Start of Data for the task

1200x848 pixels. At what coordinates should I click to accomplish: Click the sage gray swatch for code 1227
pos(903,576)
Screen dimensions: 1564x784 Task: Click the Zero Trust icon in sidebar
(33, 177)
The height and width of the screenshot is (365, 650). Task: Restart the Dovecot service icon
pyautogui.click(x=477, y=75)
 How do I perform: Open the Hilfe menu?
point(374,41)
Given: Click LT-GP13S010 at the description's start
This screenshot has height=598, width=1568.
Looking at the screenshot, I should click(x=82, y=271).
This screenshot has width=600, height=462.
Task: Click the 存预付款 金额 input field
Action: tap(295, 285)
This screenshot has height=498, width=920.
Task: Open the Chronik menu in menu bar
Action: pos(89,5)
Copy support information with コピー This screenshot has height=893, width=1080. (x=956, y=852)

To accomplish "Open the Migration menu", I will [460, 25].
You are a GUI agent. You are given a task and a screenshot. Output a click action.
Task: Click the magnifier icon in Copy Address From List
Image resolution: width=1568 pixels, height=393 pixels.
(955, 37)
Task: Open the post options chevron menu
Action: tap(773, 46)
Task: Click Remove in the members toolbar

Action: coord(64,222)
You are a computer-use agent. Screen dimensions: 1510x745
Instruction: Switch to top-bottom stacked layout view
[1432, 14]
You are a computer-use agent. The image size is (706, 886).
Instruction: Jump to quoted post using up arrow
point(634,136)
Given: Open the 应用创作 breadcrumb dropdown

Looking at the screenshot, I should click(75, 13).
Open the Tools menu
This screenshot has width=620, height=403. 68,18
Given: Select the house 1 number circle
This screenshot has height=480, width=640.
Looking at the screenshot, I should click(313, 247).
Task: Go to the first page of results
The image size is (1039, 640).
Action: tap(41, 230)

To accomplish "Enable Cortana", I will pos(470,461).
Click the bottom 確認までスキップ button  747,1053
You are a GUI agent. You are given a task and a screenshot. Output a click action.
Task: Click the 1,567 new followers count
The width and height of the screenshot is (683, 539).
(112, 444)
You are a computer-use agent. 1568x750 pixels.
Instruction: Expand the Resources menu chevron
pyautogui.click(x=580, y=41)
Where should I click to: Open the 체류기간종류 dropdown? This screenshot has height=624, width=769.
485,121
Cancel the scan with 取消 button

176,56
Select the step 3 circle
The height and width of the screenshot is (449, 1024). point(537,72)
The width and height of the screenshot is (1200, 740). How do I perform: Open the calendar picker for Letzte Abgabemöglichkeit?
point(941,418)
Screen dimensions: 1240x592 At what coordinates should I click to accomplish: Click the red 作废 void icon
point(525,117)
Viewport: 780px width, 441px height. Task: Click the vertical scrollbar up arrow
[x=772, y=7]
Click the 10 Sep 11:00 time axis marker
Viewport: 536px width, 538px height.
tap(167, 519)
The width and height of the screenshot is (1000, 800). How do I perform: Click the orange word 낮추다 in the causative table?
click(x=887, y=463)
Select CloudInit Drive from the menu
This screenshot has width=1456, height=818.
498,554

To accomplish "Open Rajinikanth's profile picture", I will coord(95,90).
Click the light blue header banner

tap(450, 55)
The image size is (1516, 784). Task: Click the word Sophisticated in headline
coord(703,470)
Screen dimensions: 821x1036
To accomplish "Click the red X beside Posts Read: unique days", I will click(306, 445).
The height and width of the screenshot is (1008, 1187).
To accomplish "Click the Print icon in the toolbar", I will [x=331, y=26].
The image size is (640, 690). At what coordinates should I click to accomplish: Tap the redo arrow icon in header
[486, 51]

End of Data for the task

--- Exercise requirements ---
Using the records above, report each line with the string "will".

--- Written response ---
To accomplish "Open the Migration menu", I will [460, 25].
To accomplish "Enable Cortana", I will pos(470,461).
To accomplish "Open Rajinikanth's profile picture", I will coord(95,90).
To accomplish "Click the red X beside Posts Read: unique days", I will click(306, 445).
To accomplish "Click the Print icon in the toolbar", I will [x=331, y=26].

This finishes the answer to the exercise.